Chevron posted on Friday a steeper-than-expected 26 percent drop in quarterly profit as lower oil prices knocked oil and gas production earnings and its U.S. refining unit slowly recovered from a refinery fire a year ago.
Shares of the second-largest U.S. oil company slipped more than 2 percent as second-quarter oil and gas volumes weakened to a level well below Chevron's full-year target.
Achieving increased production from oil wells has been a struggle for Chevron and larger rival Exxon Mobil, which reported disappointing results on Thursday along with Royal Dutch Shell.
Chevron's second-quarter net income fell to $5.37 billion, or $2.77 per share, from $7.21 billion, or $3.66 per share, a year earlier. Analysts, on average, expected $2.96 per share, according to Thomson Reuters I/B/E/S.
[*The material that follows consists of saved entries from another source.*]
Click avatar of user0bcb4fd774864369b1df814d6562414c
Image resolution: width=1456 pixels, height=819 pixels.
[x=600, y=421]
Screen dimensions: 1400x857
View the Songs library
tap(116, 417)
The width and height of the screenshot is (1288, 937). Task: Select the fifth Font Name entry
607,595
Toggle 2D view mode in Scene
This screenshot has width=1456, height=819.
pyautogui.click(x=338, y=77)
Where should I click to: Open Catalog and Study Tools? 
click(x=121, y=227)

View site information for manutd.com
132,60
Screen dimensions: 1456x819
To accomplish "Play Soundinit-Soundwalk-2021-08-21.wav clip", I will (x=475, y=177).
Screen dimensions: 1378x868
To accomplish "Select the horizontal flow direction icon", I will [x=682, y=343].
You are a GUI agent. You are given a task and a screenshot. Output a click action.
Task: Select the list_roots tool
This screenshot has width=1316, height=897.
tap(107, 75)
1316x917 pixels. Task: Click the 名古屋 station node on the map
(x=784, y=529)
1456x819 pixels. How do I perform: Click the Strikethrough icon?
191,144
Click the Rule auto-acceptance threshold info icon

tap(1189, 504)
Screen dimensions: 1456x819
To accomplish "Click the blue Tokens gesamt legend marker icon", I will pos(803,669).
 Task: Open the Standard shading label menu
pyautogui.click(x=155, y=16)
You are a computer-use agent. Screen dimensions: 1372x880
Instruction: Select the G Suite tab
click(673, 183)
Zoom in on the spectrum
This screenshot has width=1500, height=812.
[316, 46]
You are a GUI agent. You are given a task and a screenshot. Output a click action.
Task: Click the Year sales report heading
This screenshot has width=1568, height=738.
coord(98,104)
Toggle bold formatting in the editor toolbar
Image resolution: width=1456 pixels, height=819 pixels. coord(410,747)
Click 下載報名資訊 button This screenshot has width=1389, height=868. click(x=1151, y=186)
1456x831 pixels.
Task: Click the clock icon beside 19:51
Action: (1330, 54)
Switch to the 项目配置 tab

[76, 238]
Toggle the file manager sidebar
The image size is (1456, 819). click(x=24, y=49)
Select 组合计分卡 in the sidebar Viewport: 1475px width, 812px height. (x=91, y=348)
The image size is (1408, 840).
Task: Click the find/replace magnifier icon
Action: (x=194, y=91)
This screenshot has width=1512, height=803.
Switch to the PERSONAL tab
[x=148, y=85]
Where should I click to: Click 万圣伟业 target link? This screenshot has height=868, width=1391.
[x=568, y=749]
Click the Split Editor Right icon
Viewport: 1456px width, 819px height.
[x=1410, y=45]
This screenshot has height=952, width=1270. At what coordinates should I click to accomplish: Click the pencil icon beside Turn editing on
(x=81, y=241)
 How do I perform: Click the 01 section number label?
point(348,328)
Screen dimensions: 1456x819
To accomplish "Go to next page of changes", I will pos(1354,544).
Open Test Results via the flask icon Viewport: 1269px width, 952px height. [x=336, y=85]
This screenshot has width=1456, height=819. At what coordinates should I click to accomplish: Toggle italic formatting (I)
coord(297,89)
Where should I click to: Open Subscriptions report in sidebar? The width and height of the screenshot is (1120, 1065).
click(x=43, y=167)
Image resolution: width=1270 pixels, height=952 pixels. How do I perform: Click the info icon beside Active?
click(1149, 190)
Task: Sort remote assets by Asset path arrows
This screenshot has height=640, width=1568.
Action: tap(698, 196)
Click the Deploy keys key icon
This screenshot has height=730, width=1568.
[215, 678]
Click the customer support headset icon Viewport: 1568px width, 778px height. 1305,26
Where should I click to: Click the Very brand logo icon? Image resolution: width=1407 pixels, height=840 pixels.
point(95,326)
Chevron produced 2.58 million barrels of oil equivalent per day, down from 2.62 million bpd a year earlier. It is targeting 2.65 million bpd for this year, and growth of 25 percent in output by 2017.
Exploration and production earnings from outside the United States fell 10 percent to $3.87 billion, with operating expenses up and the average sale price for liquids down to $94 per barrel from $99 a year before. Oil and gas output also declined, by 42,000 bpd.